"You look just like Indira Gandhi now. Really. Same nose, same chin, same hair. Just like her. Very smart" the mother said.
"But the point is, I don't want to look like Mrs. G!" I grumbled to the mirror.
"See, this looks cute. Like an innocent school kid".
"Except I am not an innocent school kid".
"You are innocent."
"..." (I let the statement hang)
"Hehe. But this hair cut is hehe."
"I know! I know!"
"You know what- Now you are not Chethana, you are Chetan. Not a darling daughter, a dear son. Hehehe."
"Amma- never mind."
***
Oh, dear reader, you are demanding that essential thing to all good stories called Flashback. Ha. So here it goes:
Eight months ago, dear ol' Paddy (you might be interested in an elaborate description of him here) glanced down sadly at a blood test report (whose diagnostic fees was reimbursed by the Govt of India to Padre). He had discovered that my biological self was shamefully deficient in two somethings he called Iodine and Iron.
"This is mosa (cheating). I thought you had gained weight while staying there- so have become healthy. No No. (shake of head). This weight is not a healthy plump. This is iodine-low blowing up. Poor child. Che. "
"Hmm" I said.
Not in my wildest dreams had I dreamt what this implied, dear reader. I thought this is just one more of those deficiency ramblings of a loving doctor. No! This was a warning bell I ignored. I have an in-built knack for ignoring warning bells and getting serious about trial drills. Lets return to the story.
3 months ago, I started noticing that:
1. my hair looked like it was dyed brown in a punk rock way.
2. falling down as though they were all learning some kind of special parachuting techniques.

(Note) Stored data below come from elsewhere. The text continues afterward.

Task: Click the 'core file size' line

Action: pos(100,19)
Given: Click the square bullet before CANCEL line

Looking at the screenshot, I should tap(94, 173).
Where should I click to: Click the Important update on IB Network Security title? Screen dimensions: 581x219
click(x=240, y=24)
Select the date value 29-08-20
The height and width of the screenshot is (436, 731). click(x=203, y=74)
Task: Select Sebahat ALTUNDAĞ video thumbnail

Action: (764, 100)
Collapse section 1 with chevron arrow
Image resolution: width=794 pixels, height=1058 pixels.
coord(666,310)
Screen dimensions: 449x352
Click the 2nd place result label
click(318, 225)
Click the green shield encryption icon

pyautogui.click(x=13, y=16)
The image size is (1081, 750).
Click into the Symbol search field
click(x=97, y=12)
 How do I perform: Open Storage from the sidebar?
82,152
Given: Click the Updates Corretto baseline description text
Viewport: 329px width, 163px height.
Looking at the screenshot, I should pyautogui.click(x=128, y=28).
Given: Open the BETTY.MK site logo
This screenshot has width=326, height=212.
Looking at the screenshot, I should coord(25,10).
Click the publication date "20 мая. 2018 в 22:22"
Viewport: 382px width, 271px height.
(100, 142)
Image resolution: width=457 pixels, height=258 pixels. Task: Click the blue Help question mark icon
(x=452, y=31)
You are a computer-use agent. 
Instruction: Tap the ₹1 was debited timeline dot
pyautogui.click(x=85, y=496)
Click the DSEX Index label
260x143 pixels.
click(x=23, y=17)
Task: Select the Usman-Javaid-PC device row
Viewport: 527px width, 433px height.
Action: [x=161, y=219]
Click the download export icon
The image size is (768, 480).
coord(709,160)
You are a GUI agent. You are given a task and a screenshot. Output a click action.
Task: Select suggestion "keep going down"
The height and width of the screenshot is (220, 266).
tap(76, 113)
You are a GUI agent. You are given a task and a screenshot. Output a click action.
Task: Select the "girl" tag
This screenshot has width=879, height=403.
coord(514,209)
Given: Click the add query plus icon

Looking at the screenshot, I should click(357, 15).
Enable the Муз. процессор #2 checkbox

2 months ago I dropped back home to stay with the parents. They gasped at my skull.
"That's it." Madre declared. "No more fooling around. Doctor. Beautician. Today!"
I shivered under the iron resolution. The doc wrote an elaborate vitamin diet prescription. The beautician point-blank refused to touch my hair.
"No madam, if I cut her hair now, she will look like a boy. See, no new hair. Let the new hair grow at least for some months."
Madre considered 2 months as 'some months'. So back to the cut-lady we went. She patiently explained some rocket science principles of hair-cutting and declared she will give suitable healthy-looking hair cut. I just trusted our Lord.
So, it is after the masterful hair-style that Madre said:
"You look just like Indira Gandhi now. Really. Same nose, same chin, same hair. Just like her. Very smart"
***
I woke up today morning, looked at the mirror first thing and shrieked.What is it, I wonder, that connects us so deeply to our gender? Is it about social acceptance? Is it vanity? My gender, to tell the truth, is just a part of my biological self. Like a scar on the skin. Yet I am so bound by its identity, that any flaw in it makes me mentally ill. I cannot accept to feel like me and look like some moron. Isn't the feeling of me being me enough, why do I have to look like me too? And why am I unhappy about something that is so brittle that it will all go away in a few months and come back in next few months?
Or am I simply like a certain Ms.Rai, who travels the world trapped in her own face paint?
May be we all differ in the face paints. But the trapping, certainly, is universal.